Male Hormone Optimization for Brain Health, Sleep, and Longevity
Hormone Replacement Therapy, or Hormone Optimization Therapy, as Dr. Amy Killen suggested that we call it at the recent Longevity Global Summit at the Buck, changed my life for the better. It radically improved my sleep, increased my energy, made it easier to exercise, and lifted my mood.
About 1/2 of NeuroAge’s clients have trouble sleeping. Poor sleep is truly an epidemic for people’s longevity. In the ITP studies (large well done mouse studies), estradiol replacement is one of the only and largest effects on mouse lifespan (second to rapamycin), and it only has an effect in male mice.
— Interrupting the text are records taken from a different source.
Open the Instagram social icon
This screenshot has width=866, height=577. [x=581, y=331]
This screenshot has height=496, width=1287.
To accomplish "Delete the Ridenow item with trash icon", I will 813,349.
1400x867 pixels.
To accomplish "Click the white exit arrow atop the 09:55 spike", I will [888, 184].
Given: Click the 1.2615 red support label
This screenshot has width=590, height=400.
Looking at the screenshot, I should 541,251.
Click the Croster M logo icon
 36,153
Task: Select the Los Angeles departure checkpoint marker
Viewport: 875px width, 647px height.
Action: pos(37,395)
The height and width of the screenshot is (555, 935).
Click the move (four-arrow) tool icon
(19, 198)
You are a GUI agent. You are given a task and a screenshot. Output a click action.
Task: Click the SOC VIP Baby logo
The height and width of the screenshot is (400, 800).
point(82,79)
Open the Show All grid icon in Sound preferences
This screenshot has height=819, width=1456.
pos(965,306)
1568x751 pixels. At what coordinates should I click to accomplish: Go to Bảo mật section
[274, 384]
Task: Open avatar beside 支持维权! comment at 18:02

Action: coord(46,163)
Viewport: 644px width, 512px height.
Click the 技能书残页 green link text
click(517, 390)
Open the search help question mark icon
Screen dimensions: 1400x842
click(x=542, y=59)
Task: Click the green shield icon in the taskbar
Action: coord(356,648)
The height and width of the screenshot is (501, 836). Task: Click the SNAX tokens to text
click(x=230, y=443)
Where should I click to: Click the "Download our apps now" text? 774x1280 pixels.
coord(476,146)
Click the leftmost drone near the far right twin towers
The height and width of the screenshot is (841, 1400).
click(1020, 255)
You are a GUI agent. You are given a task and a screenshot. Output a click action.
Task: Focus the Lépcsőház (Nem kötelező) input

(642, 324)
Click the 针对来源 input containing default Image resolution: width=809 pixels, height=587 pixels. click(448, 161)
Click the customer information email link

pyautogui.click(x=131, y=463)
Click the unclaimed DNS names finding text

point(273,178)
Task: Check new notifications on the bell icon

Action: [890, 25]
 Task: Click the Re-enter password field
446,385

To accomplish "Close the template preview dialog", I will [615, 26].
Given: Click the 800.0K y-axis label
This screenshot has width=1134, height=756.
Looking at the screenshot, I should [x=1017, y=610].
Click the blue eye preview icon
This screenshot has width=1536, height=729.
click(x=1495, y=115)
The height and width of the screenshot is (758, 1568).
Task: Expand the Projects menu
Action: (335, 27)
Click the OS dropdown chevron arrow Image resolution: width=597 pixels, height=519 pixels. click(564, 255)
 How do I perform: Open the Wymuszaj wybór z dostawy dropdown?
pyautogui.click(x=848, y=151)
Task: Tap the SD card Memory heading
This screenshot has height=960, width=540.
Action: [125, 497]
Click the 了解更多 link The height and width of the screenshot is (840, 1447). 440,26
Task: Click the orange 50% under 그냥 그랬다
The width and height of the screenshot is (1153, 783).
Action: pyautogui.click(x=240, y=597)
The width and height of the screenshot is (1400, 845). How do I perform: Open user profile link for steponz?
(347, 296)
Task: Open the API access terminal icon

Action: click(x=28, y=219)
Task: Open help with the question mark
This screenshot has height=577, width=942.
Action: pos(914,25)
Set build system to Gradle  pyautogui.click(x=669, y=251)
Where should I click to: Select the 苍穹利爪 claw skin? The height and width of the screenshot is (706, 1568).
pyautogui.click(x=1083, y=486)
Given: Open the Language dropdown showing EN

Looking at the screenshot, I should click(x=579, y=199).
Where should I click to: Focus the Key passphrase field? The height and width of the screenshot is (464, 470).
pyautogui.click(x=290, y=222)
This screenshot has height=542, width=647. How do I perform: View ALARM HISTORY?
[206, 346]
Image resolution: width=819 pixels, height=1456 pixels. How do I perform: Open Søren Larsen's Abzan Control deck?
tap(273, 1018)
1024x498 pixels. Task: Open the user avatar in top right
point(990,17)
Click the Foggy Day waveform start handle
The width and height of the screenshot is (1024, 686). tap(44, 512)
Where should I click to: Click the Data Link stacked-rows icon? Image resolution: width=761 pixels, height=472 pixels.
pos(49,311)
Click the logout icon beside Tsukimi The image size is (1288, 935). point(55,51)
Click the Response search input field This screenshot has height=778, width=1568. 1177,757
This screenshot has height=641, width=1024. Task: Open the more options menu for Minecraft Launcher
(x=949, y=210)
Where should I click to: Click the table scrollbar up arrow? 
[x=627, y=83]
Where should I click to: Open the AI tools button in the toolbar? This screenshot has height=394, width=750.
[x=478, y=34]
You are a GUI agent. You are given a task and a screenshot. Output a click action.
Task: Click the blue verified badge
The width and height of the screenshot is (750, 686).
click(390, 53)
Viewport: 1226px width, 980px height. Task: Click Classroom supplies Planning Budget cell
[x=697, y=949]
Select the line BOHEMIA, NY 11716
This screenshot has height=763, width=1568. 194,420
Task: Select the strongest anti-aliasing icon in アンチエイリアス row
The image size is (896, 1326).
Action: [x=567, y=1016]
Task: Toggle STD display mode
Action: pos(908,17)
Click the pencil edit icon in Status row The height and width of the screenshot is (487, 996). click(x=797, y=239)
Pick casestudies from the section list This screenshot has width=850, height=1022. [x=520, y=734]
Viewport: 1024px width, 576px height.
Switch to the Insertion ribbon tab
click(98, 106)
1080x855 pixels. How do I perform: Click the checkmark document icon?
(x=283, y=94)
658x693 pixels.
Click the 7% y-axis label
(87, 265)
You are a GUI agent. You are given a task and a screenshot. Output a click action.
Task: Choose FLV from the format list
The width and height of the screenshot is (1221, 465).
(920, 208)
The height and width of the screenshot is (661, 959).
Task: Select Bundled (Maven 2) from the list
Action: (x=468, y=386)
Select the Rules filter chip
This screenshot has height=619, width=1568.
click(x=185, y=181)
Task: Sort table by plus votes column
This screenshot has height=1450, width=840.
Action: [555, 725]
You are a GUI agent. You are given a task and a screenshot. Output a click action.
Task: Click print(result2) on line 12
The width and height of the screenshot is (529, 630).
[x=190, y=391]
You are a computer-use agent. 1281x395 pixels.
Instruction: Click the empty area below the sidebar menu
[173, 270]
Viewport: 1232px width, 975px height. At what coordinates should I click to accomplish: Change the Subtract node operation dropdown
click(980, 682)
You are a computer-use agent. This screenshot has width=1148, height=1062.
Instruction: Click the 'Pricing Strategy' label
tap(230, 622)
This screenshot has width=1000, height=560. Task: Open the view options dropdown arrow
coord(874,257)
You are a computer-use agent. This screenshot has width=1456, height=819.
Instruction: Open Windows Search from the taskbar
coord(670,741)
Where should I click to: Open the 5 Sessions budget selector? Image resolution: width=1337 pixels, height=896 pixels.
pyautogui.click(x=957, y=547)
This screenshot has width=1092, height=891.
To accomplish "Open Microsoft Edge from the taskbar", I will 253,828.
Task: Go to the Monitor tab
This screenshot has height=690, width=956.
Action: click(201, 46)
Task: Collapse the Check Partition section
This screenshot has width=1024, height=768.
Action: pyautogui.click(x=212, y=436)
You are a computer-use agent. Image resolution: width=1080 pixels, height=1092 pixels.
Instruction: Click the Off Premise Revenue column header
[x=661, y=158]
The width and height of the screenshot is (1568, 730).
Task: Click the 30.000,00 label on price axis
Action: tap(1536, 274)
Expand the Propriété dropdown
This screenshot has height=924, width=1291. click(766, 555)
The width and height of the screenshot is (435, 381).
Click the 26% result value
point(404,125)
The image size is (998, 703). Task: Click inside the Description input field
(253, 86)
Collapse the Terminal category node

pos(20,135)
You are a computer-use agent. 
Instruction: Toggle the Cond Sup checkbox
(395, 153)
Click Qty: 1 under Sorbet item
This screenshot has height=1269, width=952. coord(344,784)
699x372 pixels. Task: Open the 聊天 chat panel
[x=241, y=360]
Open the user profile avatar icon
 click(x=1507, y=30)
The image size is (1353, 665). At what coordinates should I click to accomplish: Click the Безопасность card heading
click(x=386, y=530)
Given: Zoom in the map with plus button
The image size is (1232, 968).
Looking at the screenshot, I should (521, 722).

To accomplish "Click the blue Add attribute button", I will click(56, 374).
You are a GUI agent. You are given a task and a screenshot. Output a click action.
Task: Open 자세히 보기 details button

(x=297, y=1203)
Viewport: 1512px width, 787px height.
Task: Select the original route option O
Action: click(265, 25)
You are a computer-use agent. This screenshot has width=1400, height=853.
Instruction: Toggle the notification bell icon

I have found this intriguing for some time.
All of these threads got me thinking about whether hormone replacement is as helpful for sleep, brain health, and longevity for men as it is for women.
Here I synthesize current evidence on hormone optimization for brain health and longevity, covering testosterone, estrogen, DHEA, and DHT/5α-reductase inhibitors.
First some anatomy and pathways of male hormone synthesis and regulation for your reference:

Age-Related Changes in Hormones
Understanding which hormones actually decline with age—and which do not—is essential for evidence-based optimization.
Key insight: Total estradiol stays stable because increased aromatase activity in aging fat tissue compensates for declining testosterone. Progesterone does NOT decline with age in men (contradicts some functional medicine claims).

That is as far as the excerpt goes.